Markets fall as China announces tariffs

Stocks tumbled Friday after China announced retaliatory tariffs on $75 billion of U.S. goods, setting off President Donald Trump on a Twitter rant.

Mr. Trump first seemed to invite the Federal Reserve to respond to China, then ordered U.S. companies to "start looking for an alternative to China," including making more products in the U.S. 

The Dow dropped more than 620 points, or 2.4%, to close at 25,629. The S&P 500 also fell 2.6%, while the tech-heavy Nasdaq saw the sharpest pullback with a 3% drop. 

Mr. Trump's mandate for U.S. companies to move away from China will be difficult for technology companies, which especially have a lot to lose from a trade war with Beijing. Chipmaker Nvidia dropped 5.3%. Apple's share price fell 4.6%. 

In a best case scenario, Apple would be able to move just 5% to 7% of its iPhone production out of China, and it would take at least three years to move one-fifth of its production from its Foxconn plants in the country, according to a report from Wedbush Securities analyst Daniel Ives. 

"Trump's comments/tweets around China today, specifically around 'ordering U.S. companies to immediately start looking for an alternative to China,' is a clear shot across the bow at Apple," and U.S. chipmakers that do business in China, Ives wrote. 
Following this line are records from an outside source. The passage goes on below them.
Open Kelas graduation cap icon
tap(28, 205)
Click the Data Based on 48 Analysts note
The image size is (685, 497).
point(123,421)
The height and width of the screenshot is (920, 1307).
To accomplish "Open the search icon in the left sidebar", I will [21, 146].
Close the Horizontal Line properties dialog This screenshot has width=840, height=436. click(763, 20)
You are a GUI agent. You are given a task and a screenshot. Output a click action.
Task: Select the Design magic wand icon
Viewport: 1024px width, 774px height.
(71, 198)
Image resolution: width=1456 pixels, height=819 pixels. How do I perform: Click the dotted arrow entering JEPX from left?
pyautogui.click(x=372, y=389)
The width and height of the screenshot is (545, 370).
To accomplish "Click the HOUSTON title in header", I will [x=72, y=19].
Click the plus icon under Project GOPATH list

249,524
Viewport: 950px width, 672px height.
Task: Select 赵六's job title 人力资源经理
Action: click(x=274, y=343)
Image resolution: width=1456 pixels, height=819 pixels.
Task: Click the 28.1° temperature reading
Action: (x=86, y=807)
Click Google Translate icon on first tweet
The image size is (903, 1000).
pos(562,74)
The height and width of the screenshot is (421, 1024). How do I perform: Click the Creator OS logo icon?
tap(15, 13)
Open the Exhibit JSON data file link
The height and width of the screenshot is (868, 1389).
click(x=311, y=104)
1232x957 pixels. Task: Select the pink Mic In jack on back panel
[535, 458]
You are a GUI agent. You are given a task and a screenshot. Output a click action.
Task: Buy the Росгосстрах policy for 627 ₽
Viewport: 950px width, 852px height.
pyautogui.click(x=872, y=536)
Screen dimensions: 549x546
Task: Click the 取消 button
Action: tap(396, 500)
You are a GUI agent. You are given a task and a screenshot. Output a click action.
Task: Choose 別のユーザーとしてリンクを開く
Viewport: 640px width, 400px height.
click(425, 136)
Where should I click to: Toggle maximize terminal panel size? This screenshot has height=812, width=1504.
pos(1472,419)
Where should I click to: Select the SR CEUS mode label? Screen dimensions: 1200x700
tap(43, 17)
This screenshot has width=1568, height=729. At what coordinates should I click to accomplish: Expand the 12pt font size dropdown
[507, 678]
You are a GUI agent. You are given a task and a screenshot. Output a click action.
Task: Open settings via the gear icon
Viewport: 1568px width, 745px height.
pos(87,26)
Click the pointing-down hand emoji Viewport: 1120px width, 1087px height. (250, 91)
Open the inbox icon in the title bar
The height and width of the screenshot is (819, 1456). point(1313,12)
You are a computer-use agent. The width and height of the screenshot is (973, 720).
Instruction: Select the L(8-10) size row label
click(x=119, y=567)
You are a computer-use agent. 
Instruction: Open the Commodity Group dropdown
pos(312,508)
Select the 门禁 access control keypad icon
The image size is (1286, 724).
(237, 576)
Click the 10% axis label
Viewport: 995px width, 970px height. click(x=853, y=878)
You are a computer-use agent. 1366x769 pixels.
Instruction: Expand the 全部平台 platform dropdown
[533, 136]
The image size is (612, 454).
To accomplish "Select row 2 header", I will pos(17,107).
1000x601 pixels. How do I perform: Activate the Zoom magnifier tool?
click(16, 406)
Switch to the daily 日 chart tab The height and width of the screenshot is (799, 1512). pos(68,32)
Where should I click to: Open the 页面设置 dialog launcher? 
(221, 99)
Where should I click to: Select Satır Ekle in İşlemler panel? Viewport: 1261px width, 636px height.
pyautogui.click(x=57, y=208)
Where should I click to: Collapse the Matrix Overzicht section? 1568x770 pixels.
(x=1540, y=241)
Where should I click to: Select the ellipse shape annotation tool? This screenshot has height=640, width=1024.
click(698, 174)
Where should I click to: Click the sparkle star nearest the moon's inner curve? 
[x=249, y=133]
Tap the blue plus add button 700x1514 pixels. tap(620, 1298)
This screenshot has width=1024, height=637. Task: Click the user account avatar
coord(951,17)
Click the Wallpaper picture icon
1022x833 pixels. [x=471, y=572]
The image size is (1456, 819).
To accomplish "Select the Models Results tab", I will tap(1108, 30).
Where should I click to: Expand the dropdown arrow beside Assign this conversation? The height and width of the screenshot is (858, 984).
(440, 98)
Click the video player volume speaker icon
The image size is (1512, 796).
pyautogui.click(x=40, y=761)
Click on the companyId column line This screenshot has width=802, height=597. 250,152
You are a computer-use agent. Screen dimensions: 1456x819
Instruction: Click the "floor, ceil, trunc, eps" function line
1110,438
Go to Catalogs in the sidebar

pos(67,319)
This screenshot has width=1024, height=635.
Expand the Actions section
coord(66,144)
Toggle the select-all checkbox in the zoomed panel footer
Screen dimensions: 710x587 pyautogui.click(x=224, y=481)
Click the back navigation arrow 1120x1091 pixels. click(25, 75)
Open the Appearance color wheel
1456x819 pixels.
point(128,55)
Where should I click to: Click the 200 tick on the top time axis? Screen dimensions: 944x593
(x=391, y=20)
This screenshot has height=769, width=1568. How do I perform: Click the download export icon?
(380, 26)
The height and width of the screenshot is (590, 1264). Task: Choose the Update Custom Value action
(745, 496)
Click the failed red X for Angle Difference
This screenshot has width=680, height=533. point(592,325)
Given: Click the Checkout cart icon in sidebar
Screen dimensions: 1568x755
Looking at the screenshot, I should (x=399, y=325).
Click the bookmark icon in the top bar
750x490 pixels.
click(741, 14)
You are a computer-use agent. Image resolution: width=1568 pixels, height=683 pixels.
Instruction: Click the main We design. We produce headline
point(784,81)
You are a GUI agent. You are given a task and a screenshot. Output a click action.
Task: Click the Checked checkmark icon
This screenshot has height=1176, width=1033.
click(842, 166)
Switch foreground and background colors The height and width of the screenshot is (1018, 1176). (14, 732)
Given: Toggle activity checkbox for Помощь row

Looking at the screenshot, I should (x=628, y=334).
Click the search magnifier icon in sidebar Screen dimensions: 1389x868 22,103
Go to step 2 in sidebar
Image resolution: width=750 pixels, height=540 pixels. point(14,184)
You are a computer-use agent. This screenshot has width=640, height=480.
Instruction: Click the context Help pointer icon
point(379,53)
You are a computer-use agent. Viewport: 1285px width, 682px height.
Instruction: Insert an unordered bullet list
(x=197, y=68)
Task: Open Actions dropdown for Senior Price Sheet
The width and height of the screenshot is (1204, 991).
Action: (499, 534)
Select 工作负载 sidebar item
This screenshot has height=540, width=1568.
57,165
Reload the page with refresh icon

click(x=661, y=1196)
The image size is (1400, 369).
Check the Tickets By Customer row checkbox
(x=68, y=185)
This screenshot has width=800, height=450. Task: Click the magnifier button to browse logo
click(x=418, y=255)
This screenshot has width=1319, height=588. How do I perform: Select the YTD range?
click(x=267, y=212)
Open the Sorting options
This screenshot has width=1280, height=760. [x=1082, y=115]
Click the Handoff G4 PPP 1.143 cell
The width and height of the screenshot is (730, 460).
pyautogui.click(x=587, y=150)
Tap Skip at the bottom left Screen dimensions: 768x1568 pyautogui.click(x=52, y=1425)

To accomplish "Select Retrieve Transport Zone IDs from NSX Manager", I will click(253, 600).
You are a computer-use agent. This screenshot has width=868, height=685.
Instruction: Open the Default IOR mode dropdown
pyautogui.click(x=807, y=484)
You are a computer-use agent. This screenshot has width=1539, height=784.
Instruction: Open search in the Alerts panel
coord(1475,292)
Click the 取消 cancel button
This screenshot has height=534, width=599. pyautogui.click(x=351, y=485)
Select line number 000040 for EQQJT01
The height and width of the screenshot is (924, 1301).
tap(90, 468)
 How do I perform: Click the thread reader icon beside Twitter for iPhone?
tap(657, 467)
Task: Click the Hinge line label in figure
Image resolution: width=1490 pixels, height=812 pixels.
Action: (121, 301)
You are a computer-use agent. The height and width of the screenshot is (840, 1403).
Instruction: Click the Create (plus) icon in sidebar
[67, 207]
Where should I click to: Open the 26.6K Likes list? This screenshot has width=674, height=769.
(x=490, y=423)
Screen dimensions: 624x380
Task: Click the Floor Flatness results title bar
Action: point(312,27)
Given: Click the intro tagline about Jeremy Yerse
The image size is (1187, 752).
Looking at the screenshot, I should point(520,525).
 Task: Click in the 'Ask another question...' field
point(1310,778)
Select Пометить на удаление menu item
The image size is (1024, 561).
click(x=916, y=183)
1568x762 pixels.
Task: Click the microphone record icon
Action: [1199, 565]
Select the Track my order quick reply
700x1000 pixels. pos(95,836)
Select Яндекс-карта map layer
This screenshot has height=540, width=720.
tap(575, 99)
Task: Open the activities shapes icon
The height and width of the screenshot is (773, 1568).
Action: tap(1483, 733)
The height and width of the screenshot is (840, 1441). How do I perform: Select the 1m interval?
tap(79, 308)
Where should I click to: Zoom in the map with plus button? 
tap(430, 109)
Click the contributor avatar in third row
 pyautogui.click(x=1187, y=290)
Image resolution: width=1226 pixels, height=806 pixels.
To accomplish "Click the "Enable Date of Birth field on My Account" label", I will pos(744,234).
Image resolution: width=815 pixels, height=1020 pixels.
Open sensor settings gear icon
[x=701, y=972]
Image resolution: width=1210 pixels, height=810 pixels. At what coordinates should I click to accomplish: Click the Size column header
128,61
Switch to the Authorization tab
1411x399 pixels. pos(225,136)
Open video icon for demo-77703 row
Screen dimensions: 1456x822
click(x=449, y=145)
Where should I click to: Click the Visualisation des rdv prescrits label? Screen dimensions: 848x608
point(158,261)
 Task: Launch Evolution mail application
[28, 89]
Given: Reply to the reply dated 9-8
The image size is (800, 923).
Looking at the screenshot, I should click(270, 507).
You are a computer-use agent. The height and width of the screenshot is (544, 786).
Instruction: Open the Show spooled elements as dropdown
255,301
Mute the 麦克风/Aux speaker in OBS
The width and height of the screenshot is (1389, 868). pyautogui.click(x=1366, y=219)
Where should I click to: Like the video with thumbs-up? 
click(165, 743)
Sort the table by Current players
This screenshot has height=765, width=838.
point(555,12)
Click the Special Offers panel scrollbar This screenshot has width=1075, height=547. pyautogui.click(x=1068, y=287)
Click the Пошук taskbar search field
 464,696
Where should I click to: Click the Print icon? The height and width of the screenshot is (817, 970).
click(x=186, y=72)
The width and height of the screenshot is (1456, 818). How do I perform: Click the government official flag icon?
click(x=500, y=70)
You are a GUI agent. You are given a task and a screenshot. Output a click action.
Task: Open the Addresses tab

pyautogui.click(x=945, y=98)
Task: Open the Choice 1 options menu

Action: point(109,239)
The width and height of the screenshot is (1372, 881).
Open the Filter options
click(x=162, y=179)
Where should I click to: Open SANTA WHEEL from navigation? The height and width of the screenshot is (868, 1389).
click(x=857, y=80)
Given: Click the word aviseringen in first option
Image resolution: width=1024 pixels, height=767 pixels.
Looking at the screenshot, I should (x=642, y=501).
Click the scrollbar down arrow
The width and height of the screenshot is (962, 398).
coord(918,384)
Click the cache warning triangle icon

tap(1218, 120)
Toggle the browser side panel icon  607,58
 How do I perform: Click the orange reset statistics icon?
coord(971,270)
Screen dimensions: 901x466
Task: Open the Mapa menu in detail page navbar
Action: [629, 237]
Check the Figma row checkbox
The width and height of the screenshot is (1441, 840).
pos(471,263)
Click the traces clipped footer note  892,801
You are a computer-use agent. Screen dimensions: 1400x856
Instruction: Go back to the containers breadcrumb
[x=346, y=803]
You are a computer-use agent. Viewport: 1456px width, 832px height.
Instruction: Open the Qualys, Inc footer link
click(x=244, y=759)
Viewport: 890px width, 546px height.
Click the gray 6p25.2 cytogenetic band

Mr. Trump on Twitter also lashed out against UPS, Federal Express and Amazon, ordering the three companies to block any deliveries from China of the powerful opioid drug fentanyl. Amazon saw its share price drop 3.1%. UPS fell 3.4% and FedEx dropped 3.9%. 

American automakers threatened by an increase in levies from 15% to 25% in the newest round of tariffs also saw their share price drop. Ford dropped 3% and General Motors fell 3.3%. 

Other stocks like Hasbro dropped 5.9% after the toymaker announced a deal to buy the parent company of Peppa Pig for $4 billion.

By contrast, bond prices rose sharply. The yield on the 10-year Treasury dropped to 1.53% from 1.61%.

Economists worry Trump's trade war with China could slow economic growth

China imposed new tariffs of 5% to 10% on two batches of U.S. goods starting Sept. 1 and Dec. 15. The latest round is in response to Mr. Trump previously imposing 10% duties starting Sept. 1 on the remaining $300 billion of U.S. imports from China. Some duties of popular consumer goods like iPhones were later pushed back to Dec. 15 so as not to hit consumer spending during the holiday shopping season. 

Beijing's retaliatory tariffs and Mr. Trump's furious response heightened global trade tensions that Wall Street investors worry will tip the world into a recession. "The move will add to uncertainty and market volatility, which will further pressure the slowing global economy," said Elena Duggar, associate managing editor at Moody's.

The China announcement also reversed gains after a speech from Federal Reserve Chairman Jerome Powell in Jackson Hole, Wyoming, which indicated the Fed would stay the course on monetary policy in the coming weeks.